Description.—Greenish, gray-brown fragments, masses or tears of a balsamic odor and slightly acrid taste. Usually admixed with fragments of vegetable tissues. Easily soluble in alcohol, ether and chloroform. Dose, 5 to 15 grains.
Principal Constituents.—Three resins: guaiaconic acid (70 per cent), guaiacic acid, and guaiaretic acid.
Preparations.—1. Specific Medicine Guaiacum. Dose, 5 to 30 drops.
2. Tinctura Guaiaci Ammoniata, Ammoniated Tincture of Guaiac (Guaiac, 20 per cent, in Aromatic Spirit of Ammonia). Dose, 10 to 30 drops.

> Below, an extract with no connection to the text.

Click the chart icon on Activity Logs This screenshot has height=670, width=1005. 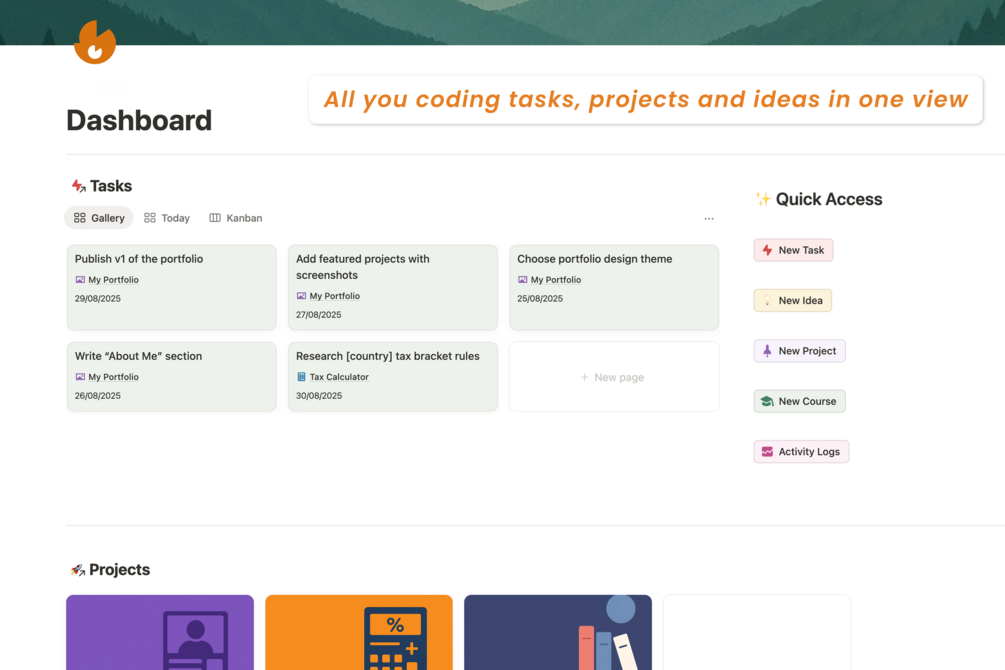767,452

Specific Indications.—Dryness and stiffness of the throat with tumid, swollen tonsils, painful deglutition and dribbling of saliva; incipient tonsillitis (early); rheumatic pharyngitis.

Action and Therapy.—External. The ammoniated tincture or the dilution of the specific medicine (1 to 3 of alcohol), added to water, acts efficiently as a gargle or preferably a wash, for the forms of sore throat mentioned below.

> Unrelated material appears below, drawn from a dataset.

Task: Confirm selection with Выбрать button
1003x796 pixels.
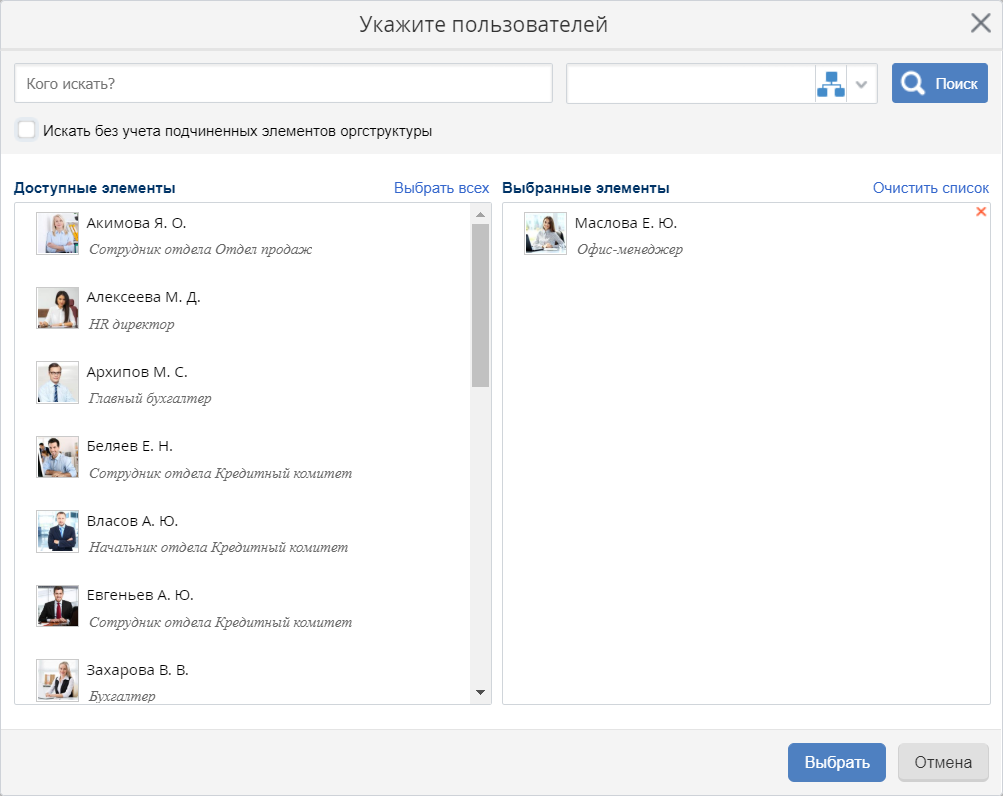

Internal. Guaiac once had considerable vogue as a remedy for syphilis, but is practically out of use in that disease at the present day. It was also much used in rheumatism, in which it has a better claim to efficiency. Guaiac is laxative, expectorant, and diaphoretic. When it fails to act upon the skin it usually stimulates the kidneys. Large doses may occasion gastro-intestinal inflammation. It has somewhat of an antiseptic action, which is extended to the secretions caused by it.

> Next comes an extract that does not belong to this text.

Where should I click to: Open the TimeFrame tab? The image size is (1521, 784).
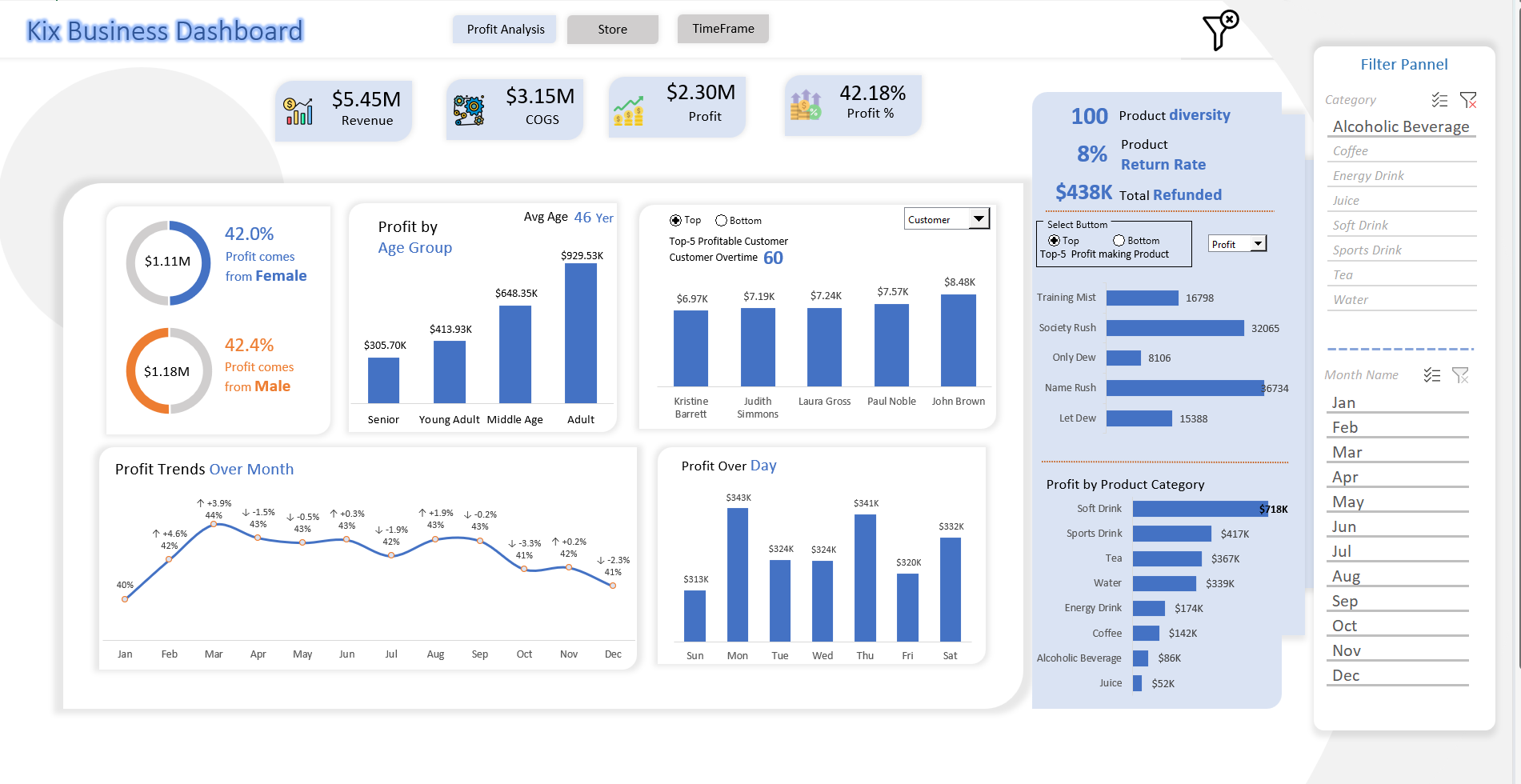pyautogui.click(x=722, y=29)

The chief uses for guaiac are in rheumatic pharyngitis or rheumatic sore throat and incipient tonsillitis, with angry, red, raw-looking surfaces, where the parts appear to be severely inflamed or greatly congested. The latter may be the type which is the forerunner of an attack of acute inflammatory rheumatism—the tonsils being the foci of infection. In such cases it acts better than in other forms of amygdalitis. While seemingly indicated in active conditions in sore throat and in chronic rheumatism, it is best adapted to passive conditions-cold hands and feet, feeble circulation, and vital depression. In general plethora or inflammation of the gastro-enteric tract it is usually contraindicated. Guaiac has been much employed in chronic sore throat of syphilitic origin. The best form of administration is a fourfold dilution of specific medicine, mixed with syrup and water. Stronger preparations than this diluted tincture precipitate heavily.